Start of INFORMATION

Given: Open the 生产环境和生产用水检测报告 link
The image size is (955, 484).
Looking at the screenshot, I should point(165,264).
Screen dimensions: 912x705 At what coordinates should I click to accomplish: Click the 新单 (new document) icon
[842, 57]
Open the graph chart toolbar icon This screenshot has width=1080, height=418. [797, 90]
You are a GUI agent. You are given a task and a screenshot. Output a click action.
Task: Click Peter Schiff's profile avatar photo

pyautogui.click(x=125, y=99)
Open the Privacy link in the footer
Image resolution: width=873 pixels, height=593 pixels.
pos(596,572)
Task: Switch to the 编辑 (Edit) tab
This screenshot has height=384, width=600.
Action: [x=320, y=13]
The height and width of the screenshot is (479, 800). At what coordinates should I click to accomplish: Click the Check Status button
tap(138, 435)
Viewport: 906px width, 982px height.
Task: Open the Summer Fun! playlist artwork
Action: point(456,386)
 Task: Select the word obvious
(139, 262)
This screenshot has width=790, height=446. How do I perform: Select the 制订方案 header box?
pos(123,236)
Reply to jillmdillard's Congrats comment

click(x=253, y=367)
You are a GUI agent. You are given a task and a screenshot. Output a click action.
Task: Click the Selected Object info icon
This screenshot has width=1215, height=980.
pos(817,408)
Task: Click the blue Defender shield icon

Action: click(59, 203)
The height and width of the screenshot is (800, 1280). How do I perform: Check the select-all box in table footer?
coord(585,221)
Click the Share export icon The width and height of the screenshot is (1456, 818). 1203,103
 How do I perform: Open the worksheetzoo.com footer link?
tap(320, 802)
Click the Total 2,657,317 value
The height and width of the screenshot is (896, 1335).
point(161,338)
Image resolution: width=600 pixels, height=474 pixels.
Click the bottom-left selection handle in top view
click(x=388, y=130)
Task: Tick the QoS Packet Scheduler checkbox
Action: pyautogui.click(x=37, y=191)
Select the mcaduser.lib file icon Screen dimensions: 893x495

End of INFORMATION

**ABOUT THIS EXERCISE:**
Give back the complete data, each line unchanged.

**EXERCISE RESPONSE:**
Given: Open the 生产环境和生产用水检测报告 link
The image size is (955, 484).
Looking at the screenshot, I should point(165,264).
Screen dimensions: 912x705 At what coordinates should I click to accomplish: Click the 新单 (new document) icon
[842, 57]
Open the graph chart toolbar icon This screenshot has width=1080, height=418. [797, 90]
You are a GUI agent. You are given a task and a screenshot. Output a click action.
Task: Click Peter Schiff's profile avatar photo

pyautogui.click(x=125, y=99)
Open the Privacy link in the footer
Image resolution: width=873 pixels, height=593 pixels.
pos(596,572)
Task: Switch to the 编辑 (Edit) tab
This screenshot has height=384, width=600.
Action: [x=320, y=13]
The height and width of the screenshot is (479, 800). At what coordinates should I click to accomplish: Click the Check Status button
tap(138, 435)
Viewport: 906px width, 982px height.
Task: Open the Summer Fun! playlist artwork
Action: point(456,386)
 Task: Select the word obvious
(139, 262)
This screenshot has width=790, height=446. How do I perform: Select the 制订方案 header box?
pos(123,236)
Reply to jillmdillard's Congrats comment

click(x=253, y=367)
You are a GUI agent. You are given a task and a screenshot. Output a click action.
Task: Click the Selected Object info icon
This screenshot has width=1215, height=980.
pos(817,408)
Task: Click the blue Defender shield icon

Action: click(59, 203)
The height and width of the screenshot is (800, 1280). How do I perform: Check the select-all box in table footer?
coord(585,221)
Click the Share export icon The width and height of the screenshot is (1456, 818). 1203,103
 How do I perform: Open the worksheetzoo.com footer link?
tap(320, 802)
Click the Total 2,657,317 value
The height and width of the screenshot is (896, 1335).
point(161,338)
Image resolution: width=600 pixels, height=474 pixels.
Click the bottom-left selection handle in top view
click(x=388, y=130)
Task: Tick the QoS Packet Scheduler checkbox
Action: pyautogui.click(x=37, y=191)
Select the mcaduser.lib file icon Screen dimensions: 893x495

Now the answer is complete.